I agree with educating the men who exploit sex workers by making them aware of trafficking and informing them that the women will more than likely have grown up in care or in abusive homes. However, as men use prostitutes for a specific reason - to exert power over a weak and vulnerable person, much as rapists do - I would favour confiscating their driving licences and publishing their names in the press.

Let's offer sex workers a way out of their rut and in to work and education.

PAUL BROWN

LONDON N8

No laughing matter

Sir: I'm confused. You report that a laugh a day will keep the heart attack at bay (17 January) and even trumpet this in your leader, so why do you try to kill off your readers with continually depressing front covers?

GARRY TAYLOR

BRACKNELL, BERKSHIRE

Miscasting

Sir: Paul Taylor gave us a nice review (17 January) for our reading of John Osborne's The Entertainer at the Royal Court Theatre, for which many thanks. May I gently point out that I, and not Sam West, played Archie Rice's dad, Billy? Mr West is currently, and with great success I understand, running the Crucible Theatre, Sheffield. But he is a fine actor, so maybe I should just keep quiet.

SAM KELLY

TWICKENHAM, MIDDLESEX

Tesco expansion

Sir: Every day independent retailers are suffering loss of business due to Tesco's aggressive expansion. ("Tesco 'bullies councils to get its way' ", 16 January).
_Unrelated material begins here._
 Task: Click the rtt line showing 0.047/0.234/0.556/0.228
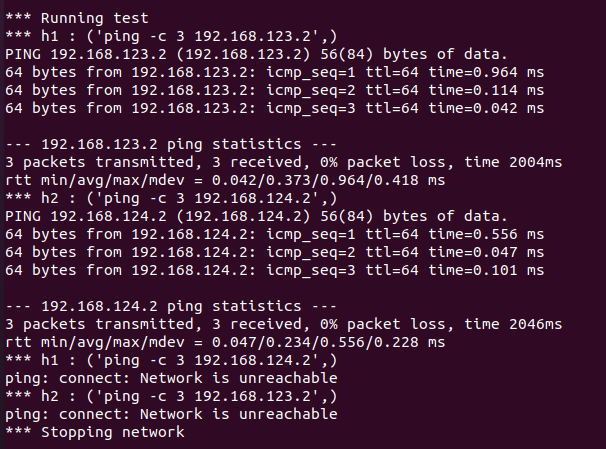(225, 342)
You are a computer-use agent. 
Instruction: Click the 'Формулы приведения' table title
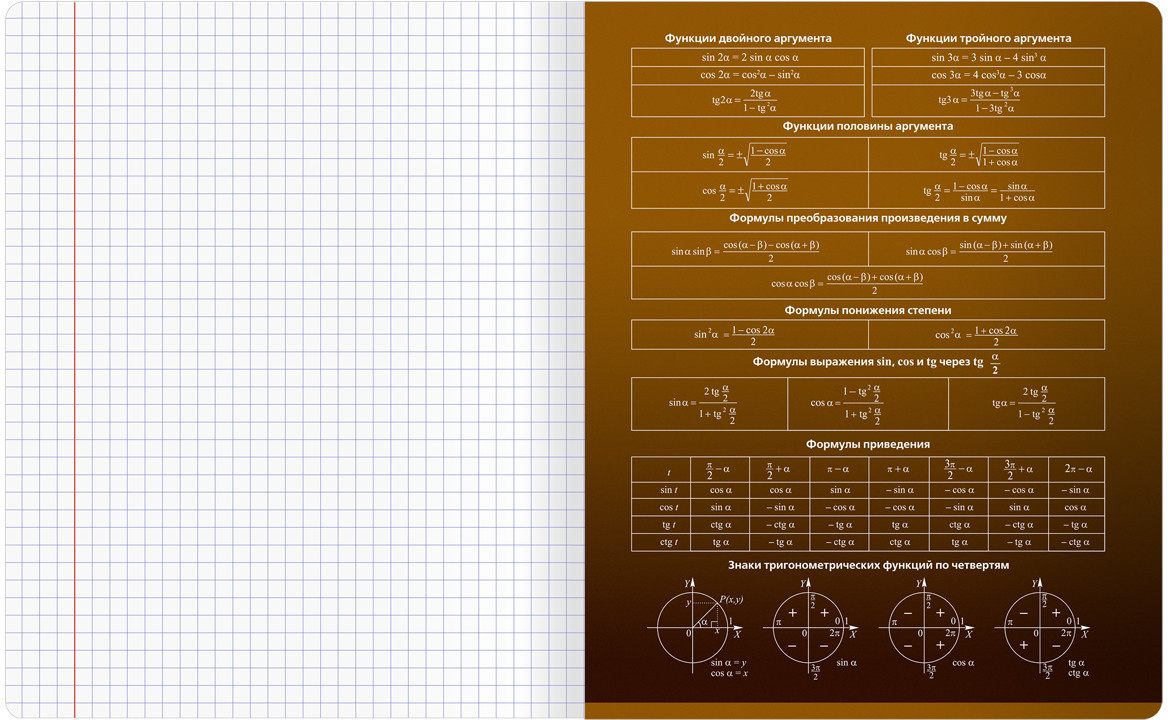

Tesco has yet again produced record sales figures and is reported to have experienced its most successful Christmas period. We have to take this seriously and understand that it will have long-term effects on British retailing. Is it not time for the Government to introduce an independent regulator to control supermarket expansion?

KEITH VAZ MP

(LEICESTER E, LAB) HOUSE OF COMMONS

Politics on the doorstep

Sir: Bruce Anderson's article "Does the Liberal party still have a reason to exist?" (16 January) was good knockabout. Anderson has certainly done some of his homework: asking "experienced Labour and Tory canvassers" what they made of Liberal Democrat canvassing methods. Let him now complete his homework by asking Liberal Democrat canvassers what they think of Tory and Labour tactics. His subsequent show-and-tell will give us another good laugh.

PHIL COOK

WESTBURY, WILTSHIRE

Unseasonal greeting

Sir: On 16 January I received an expensive-looking brochure with on its front cover the message "Christmas is coming. Get ready with our festive gift guide". I am uncertain whether this is pathetically late or bracingly early. Now for the first cuckoo.